Tercero, y la peor, la que haría a las dos anteriores insignificantes, la ansiedad que de vez en cuando me atenaza y que me arrastra como una espiral al sumidero. La ansiedad es el peor monstruo que puede habitar dentro de uno, es esa sensación de tener millones de hormigas dentro molestando a miles de gatos furiosos que no saben cómo escapar de nuestro cuerpo. Es la sensación de no poder más, de necesitar que nuestra alma se libere de su envoltorio carnal pero sin encontrar nunca la salida, es la angustia más absoluta tomando el mando de nuestro cerebro. Y yo que nunca he tomado ni una miserable pastilla que me libere de ella lo arreglo todo comiendo, compulsivamente, como si no existiese un mañana, peor aún, como si me diese igual que existiese un mañana y es horrible porque después del impulso inicial que me arrastra hacia la nevera viene la culpa, la rabia y la depresión, el me da igual todo, el no puedo más con la vida.

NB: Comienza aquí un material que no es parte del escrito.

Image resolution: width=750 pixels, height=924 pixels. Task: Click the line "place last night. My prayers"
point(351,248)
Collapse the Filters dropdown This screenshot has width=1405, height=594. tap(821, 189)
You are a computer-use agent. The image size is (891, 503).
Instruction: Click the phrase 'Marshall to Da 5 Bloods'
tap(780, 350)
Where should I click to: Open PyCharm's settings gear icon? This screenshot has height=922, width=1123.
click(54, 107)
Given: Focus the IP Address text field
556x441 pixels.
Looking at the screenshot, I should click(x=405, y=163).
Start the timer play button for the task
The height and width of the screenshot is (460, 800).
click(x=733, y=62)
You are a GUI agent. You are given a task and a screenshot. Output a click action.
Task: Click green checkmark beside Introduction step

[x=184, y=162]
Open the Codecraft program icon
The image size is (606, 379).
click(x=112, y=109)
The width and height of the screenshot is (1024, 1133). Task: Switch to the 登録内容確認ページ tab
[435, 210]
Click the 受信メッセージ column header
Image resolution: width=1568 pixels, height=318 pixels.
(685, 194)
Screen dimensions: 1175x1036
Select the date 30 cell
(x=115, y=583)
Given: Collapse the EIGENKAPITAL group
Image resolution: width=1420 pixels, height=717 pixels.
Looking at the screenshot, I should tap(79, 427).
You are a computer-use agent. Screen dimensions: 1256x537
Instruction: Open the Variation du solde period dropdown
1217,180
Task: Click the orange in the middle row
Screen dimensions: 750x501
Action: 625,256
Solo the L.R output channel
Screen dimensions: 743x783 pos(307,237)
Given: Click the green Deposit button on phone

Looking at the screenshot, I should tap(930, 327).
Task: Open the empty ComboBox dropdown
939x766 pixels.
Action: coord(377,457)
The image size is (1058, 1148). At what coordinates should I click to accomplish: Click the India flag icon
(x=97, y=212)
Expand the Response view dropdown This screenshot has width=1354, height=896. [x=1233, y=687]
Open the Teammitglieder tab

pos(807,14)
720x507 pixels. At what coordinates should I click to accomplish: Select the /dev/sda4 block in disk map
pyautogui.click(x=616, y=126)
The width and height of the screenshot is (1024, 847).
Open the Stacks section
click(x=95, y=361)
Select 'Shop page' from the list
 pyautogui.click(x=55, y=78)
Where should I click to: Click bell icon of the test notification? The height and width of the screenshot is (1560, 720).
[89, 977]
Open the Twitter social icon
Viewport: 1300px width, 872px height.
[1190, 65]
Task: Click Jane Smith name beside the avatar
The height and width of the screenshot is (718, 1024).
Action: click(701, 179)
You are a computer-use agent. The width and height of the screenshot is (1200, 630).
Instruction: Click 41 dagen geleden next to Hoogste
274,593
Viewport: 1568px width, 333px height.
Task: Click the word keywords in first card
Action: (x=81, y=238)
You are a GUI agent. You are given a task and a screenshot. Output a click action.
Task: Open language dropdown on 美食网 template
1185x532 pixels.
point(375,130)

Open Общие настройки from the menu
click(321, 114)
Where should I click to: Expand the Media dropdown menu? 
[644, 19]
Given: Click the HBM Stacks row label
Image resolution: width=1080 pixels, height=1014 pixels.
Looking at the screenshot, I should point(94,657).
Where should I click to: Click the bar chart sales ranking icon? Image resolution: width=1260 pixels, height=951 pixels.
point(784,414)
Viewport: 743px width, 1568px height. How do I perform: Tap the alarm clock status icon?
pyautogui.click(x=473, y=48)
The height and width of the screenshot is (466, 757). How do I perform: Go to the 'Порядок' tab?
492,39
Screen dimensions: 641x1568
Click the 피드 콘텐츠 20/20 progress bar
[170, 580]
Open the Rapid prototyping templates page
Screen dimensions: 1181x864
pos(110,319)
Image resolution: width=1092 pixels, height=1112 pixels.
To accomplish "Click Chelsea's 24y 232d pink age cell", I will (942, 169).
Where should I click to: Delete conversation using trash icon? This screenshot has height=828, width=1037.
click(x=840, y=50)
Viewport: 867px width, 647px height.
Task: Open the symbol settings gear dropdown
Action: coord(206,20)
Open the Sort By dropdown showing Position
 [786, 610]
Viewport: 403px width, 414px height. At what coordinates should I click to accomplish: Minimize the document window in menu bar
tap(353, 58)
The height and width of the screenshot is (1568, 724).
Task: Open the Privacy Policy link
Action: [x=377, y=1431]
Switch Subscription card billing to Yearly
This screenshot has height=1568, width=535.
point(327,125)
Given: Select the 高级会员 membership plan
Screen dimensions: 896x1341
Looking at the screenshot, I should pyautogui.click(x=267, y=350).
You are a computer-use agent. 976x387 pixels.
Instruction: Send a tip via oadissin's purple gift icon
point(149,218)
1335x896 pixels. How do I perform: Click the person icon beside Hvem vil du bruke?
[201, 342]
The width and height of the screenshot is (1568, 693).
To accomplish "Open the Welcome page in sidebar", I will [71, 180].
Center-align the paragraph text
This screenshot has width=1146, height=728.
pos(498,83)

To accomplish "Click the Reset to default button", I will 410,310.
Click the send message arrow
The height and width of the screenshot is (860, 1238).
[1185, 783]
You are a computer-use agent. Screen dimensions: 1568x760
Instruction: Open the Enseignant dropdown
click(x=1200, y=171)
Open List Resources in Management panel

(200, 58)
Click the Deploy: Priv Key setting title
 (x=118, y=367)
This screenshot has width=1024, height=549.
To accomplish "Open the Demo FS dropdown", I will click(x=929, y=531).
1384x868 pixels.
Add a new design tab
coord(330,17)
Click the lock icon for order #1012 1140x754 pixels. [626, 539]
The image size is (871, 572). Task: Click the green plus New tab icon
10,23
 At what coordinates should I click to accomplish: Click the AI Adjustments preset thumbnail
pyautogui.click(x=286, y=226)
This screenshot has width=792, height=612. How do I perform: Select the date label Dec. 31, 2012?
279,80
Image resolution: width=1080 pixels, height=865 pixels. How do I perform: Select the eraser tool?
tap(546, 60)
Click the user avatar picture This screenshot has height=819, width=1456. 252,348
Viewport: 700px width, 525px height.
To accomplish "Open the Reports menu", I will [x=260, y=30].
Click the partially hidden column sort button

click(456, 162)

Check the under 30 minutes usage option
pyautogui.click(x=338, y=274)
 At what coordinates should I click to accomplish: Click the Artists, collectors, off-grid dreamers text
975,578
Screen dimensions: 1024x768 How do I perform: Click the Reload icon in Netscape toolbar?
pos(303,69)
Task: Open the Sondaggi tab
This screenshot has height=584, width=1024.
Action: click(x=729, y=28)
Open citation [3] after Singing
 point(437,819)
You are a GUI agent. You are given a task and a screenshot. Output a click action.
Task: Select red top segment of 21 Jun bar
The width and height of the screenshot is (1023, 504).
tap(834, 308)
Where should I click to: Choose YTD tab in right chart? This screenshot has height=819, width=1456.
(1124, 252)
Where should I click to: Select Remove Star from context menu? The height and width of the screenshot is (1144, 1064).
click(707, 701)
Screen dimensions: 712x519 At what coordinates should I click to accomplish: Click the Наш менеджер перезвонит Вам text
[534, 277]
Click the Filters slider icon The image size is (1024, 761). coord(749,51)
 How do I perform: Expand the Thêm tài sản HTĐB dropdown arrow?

Y no escribo para dar pena porque no existe nada en el mundo que me toque más las pelotas que dar pena, y menos por mi sobrepeso. Porque ser gordo no me hace ser más simpático, no me hace ser mejor persona, no tengo una belleza interior digna de destacar atrapada en mi tejido adiposo, no soy ni más inteligente ni más interesante, simplemente soy más voluminoso porque nada tiene que ver la acumulación de grasa con la capacidad intelectual, y quien se crea todas esas patochadas sacadas del manual del gordo feliz no solo se confunde sino que además me ofende. Y nada lo va a remediar, soy así y así terminaré mis días, han pasado ya seis años desde la famosa frase que me retumba en la cabeza, “si sigues así no sé si vivirás cinco años más, pero diez no”, cuatro años más y me saldré con la mía. Lo que pase en el año once me importa un huevo.